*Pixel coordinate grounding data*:
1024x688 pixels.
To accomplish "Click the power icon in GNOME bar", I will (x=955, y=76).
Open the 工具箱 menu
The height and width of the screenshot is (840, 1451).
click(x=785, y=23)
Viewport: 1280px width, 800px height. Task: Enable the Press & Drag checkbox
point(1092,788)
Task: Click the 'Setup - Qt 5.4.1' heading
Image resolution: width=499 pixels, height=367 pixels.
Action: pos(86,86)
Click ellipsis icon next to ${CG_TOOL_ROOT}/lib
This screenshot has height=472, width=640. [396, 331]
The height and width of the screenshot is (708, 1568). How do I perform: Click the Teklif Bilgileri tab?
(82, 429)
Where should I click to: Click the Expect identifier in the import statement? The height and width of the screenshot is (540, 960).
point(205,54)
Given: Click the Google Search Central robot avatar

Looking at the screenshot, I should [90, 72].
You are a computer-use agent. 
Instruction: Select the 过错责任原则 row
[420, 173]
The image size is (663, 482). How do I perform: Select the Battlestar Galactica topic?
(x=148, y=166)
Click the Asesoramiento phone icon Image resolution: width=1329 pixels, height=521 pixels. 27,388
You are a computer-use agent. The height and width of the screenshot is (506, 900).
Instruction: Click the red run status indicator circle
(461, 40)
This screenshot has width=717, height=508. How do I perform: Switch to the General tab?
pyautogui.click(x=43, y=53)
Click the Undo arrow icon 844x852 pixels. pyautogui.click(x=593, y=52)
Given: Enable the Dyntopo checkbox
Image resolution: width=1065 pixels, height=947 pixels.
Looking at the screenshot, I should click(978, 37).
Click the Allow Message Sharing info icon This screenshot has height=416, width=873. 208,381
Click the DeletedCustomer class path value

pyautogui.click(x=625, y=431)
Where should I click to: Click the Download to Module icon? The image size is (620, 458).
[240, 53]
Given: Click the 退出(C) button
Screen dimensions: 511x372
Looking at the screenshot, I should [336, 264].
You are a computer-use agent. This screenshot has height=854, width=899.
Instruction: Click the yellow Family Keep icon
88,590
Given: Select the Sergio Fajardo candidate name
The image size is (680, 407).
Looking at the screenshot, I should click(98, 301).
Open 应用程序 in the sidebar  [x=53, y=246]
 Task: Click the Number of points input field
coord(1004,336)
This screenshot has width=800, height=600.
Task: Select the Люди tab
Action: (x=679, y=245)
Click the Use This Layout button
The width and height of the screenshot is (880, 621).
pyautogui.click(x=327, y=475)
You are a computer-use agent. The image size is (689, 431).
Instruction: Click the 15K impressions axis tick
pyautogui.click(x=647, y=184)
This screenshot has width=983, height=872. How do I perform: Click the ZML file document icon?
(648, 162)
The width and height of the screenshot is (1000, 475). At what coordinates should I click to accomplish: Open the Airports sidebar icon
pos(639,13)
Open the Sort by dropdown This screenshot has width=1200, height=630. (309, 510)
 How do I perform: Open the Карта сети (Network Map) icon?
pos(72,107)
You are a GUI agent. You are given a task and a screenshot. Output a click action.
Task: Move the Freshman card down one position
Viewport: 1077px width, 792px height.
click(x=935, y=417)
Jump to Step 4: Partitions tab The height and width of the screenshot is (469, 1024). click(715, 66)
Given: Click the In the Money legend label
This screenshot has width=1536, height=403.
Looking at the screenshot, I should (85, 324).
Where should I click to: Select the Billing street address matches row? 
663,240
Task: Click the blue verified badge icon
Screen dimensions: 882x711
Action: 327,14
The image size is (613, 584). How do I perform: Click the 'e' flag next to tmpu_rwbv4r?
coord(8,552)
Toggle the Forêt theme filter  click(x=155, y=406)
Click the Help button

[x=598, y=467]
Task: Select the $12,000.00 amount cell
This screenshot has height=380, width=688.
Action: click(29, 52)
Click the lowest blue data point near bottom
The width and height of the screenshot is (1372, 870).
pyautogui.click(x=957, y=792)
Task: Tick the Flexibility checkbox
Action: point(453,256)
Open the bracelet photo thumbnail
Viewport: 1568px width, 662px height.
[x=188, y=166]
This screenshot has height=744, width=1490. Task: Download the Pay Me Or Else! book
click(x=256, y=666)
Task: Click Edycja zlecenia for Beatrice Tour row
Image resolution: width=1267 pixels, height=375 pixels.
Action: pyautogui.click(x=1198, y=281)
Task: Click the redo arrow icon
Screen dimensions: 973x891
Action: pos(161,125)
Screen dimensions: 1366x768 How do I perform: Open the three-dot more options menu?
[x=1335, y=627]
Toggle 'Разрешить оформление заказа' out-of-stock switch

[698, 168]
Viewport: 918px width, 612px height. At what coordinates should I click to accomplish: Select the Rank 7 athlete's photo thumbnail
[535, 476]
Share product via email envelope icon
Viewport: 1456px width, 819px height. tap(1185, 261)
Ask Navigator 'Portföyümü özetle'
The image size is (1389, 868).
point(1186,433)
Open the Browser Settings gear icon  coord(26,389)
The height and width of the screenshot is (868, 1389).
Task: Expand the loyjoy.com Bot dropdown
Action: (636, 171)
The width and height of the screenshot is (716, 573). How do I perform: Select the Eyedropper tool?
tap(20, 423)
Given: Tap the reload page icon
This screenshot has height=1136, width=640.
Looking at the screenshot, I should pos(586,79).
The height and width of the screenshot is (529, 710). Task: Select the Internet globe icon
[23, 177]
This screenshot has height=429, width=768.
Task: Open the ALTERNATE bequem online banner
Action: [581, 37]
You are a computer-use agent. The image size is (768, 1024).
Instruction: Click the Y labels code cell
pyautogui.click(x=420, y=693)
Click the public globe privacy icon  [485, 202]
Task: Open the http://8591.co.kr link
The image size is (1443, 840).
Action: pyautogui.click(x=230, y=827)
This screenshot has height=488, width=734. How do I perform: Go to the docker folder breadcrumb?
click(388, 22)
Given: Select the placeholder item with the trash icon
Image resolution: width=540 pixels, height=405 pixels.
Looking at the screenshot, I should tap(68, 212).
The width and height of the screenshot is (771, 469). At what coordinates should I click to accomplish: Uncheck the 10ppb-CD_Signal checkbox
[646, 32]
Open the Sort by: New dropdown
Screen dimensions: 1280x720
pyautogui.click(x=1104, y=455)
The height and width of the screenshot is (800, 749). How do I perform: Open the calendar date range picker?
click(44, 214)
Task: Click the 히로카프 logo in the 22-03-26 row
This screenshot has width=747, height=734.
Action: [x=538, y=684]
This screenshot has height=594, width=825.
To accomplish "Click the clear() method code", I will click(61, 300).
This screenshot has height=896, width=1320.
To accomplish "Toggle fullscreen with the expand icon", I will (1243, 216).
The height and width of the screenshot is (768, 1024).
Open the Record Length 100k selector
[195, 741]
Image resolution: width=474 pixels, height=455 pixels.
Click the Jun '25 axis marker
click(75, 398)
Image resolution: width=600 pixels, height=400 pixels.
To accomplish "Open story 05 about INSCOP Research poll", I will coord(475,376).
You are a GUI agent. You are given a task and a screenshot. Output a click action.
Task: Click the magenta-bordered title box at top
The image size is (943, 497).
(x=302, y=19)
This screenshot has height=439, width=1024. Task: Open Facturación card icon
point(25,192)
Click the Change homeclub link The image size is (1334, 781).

*About this exercise*: Copy every line of the records above that holds the word "blue".

*Answer box*:
Task: Click the blue verified badge icon
Click the lowest blue data point near bottom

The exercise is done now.